Here are the highlights from the press release issued by the Empire State Chapter of Associated Builders and Contractors (ABC):
“The ruling effectively means the DOT was flawed in its decision to add a project labor agreement to the job, which would cost taxpayers $4.5 million more than necessary,” said Mark Galasso, President of Lancaster Development, Inc. “As a contractor and taxpayer I am pleased by today’s decision.”
The court on Friday ruled the PLA illegal and thus nullified the existing contract. This means the state DOT must rebid the project.
“The ruling shows a failure by New York State Department of Transportation officials to comply with the competitive bidding rules set out by state law,” said Steve Lefebvre, President of ABC. “Thanks to the court’s decision the project will be rebid, to the benefit of the taxpayers. When this project goes out to be rebid, I would caution the DOT not to attempt the inclusion of a PLA, as we have just seen an open and fair bidding process is the best way to maximize cost savings on public work projects.”
Lefebvre further added that the decision rendered by the court confirms what the ABC has said right from the start, that Project Labor Agreements are subjective and subject to questionable insider negotiations.
In this ruling, the judge points out several alarming issues that arose during the court’s examination of NYS DOT’s attempt to implement a PLA mandate.
Throughout the legal process, the courts ordered NYS DOT to hand over correspondence and other documents surrounding the process used to determine that a PLA is appropriate for this project. In the decision, the judge takes NYS DOT to task for not being able to produce all the documents involved in the decision to require a PLA despite repeated requests by the court. At best, this is evidence of sloppiness on the part of NYS DOT. At worst, it could indicate that they have something to hide. Either way, it is troubling.
The court also criticized the department’s handling of its feasibility study process. In New York, public entities are required to obtain a feasibility study prior to requiring contractors to sign a PLA as a condition of performing work. The study must demonstrate that the PLA mandate will promote the public interest through the: “(1) protection of the public finances by obtaining the best work at the lowest possible price; and (2) prevention of favoritism, improvidence, fraud and corruption in the awarding of public contracts.”

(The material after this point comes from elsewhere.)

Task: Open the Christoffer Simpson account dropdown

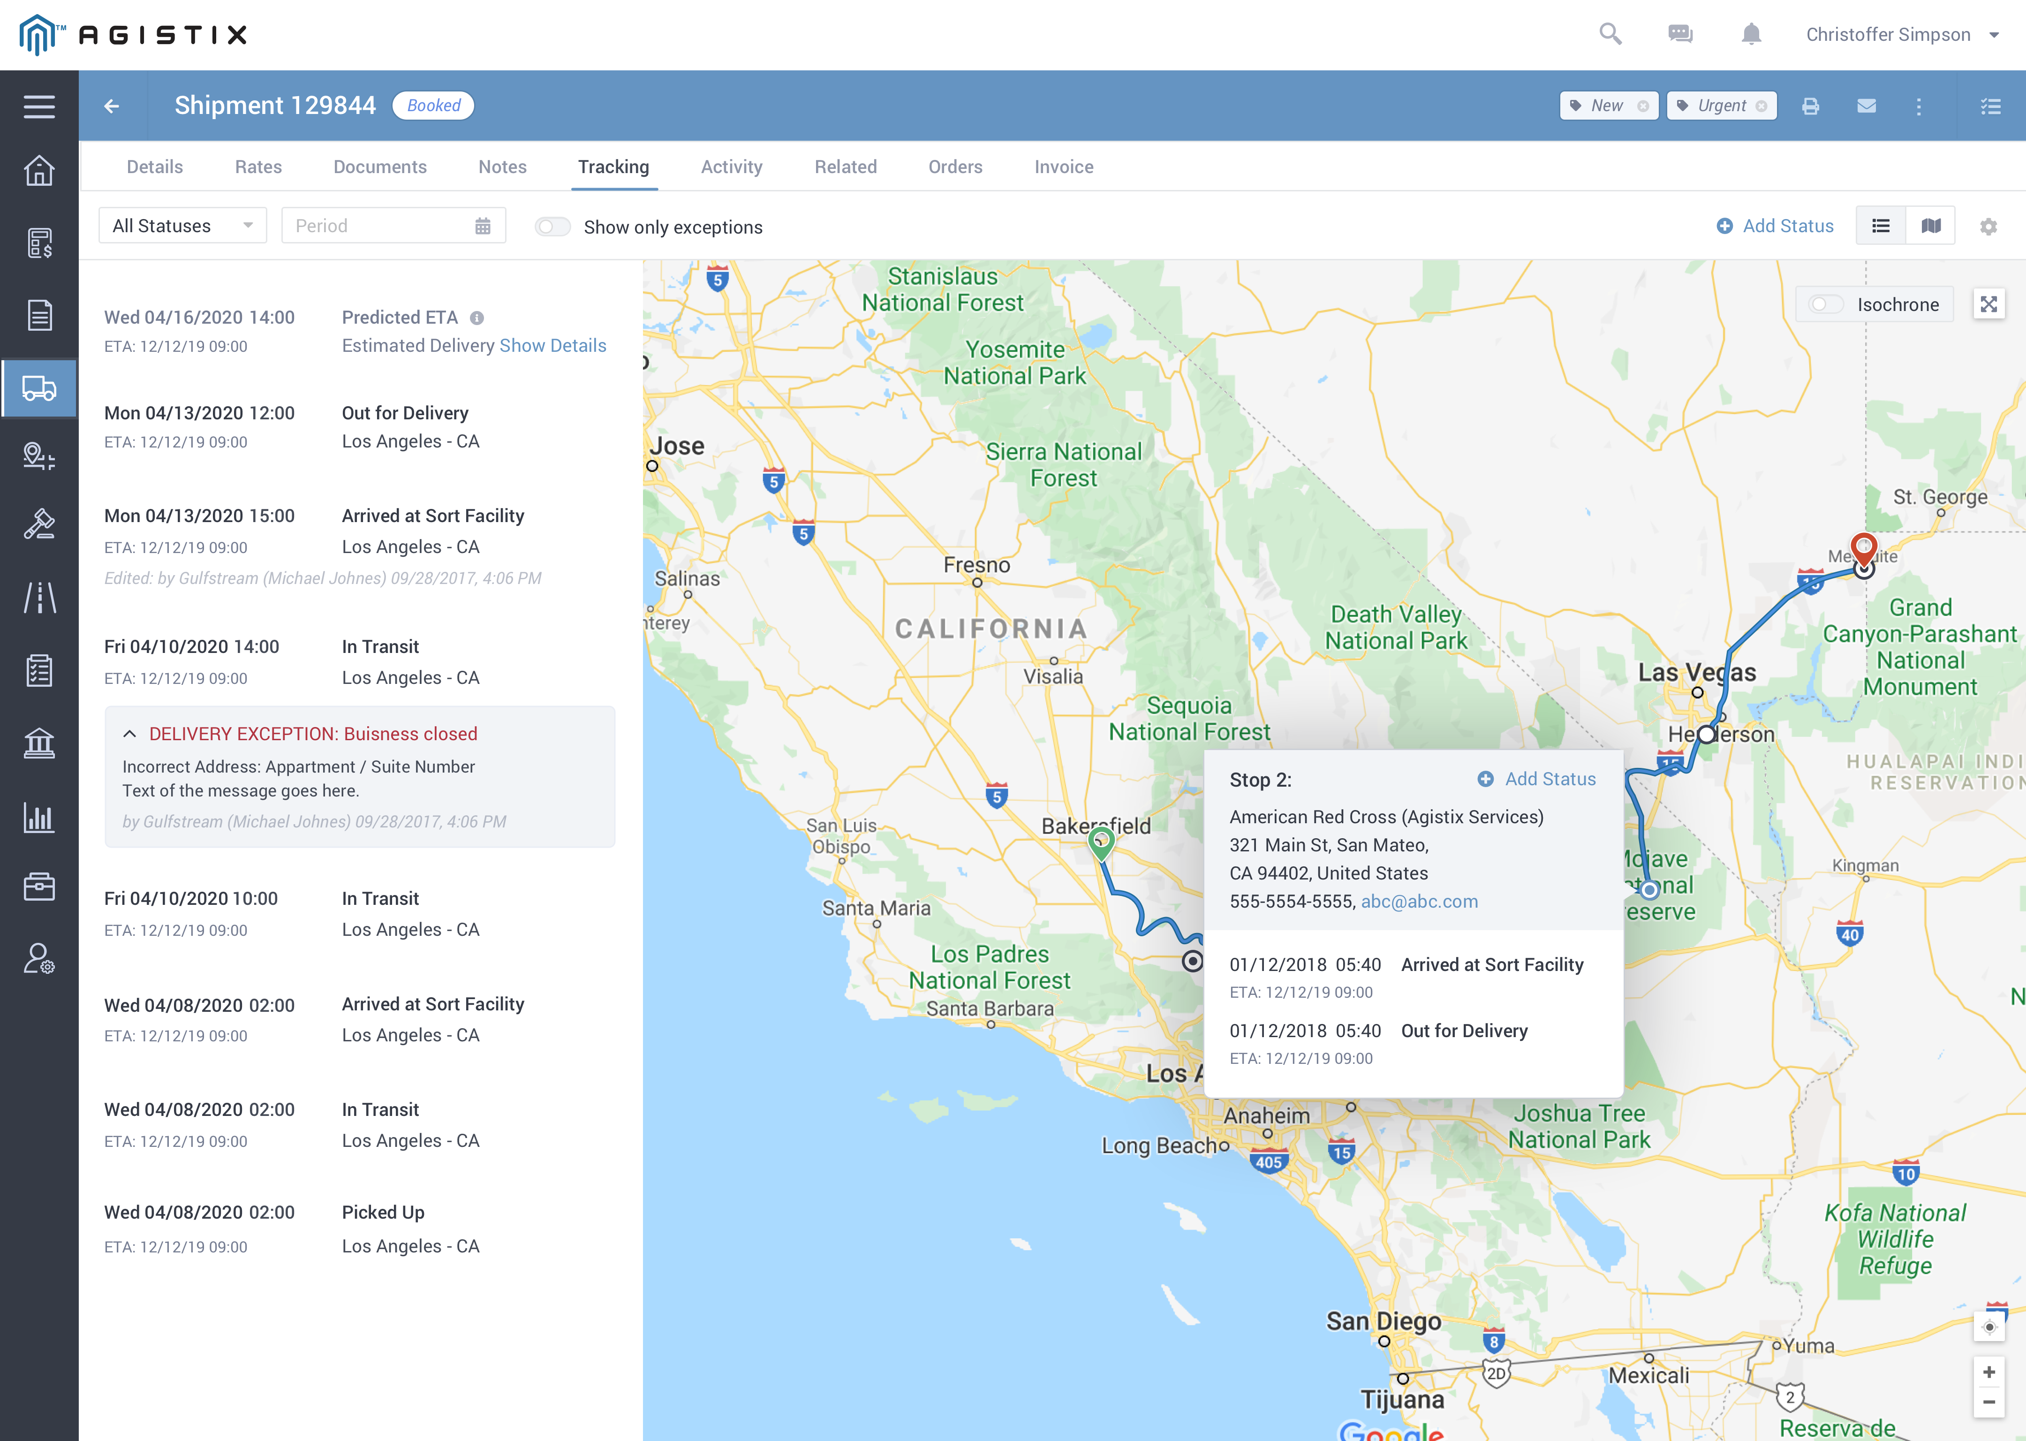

The court found the decision to require a PLA was not supported by either the first draft of the feasibility study developed by Arace & Company Consulting, LLC or NYS DOT’s own initial research. The department relied on the more PLA-friendly second draft of the Arace study to justify the PLA mandate. This second study was released to the department approximately one month after the first draft and with virtually no new evidence, endorsed the PLA mandate to a degree that the initial draft did not.
Clearly, the department wanted a PLA mandate on this project. You don’t need to look any further than the fact that they threw out a bid from a qualified contractor for nearly $5 million more than the next lowest bid to determine NYS DOT’s intent.
The project will now be rebid. We hope fair and open competition will trump Big Labor favoritism this time.
We also hope this incident will prompt lawmakers to take a closer look at The Public Construction Savings Act (S. 4121/A. 7855). This bill would prohibit government-mandated PLAs on public construction projects. It would guarantee that PLAs would be used when they make sense and ensure that taxpayers get the best construction at the best price.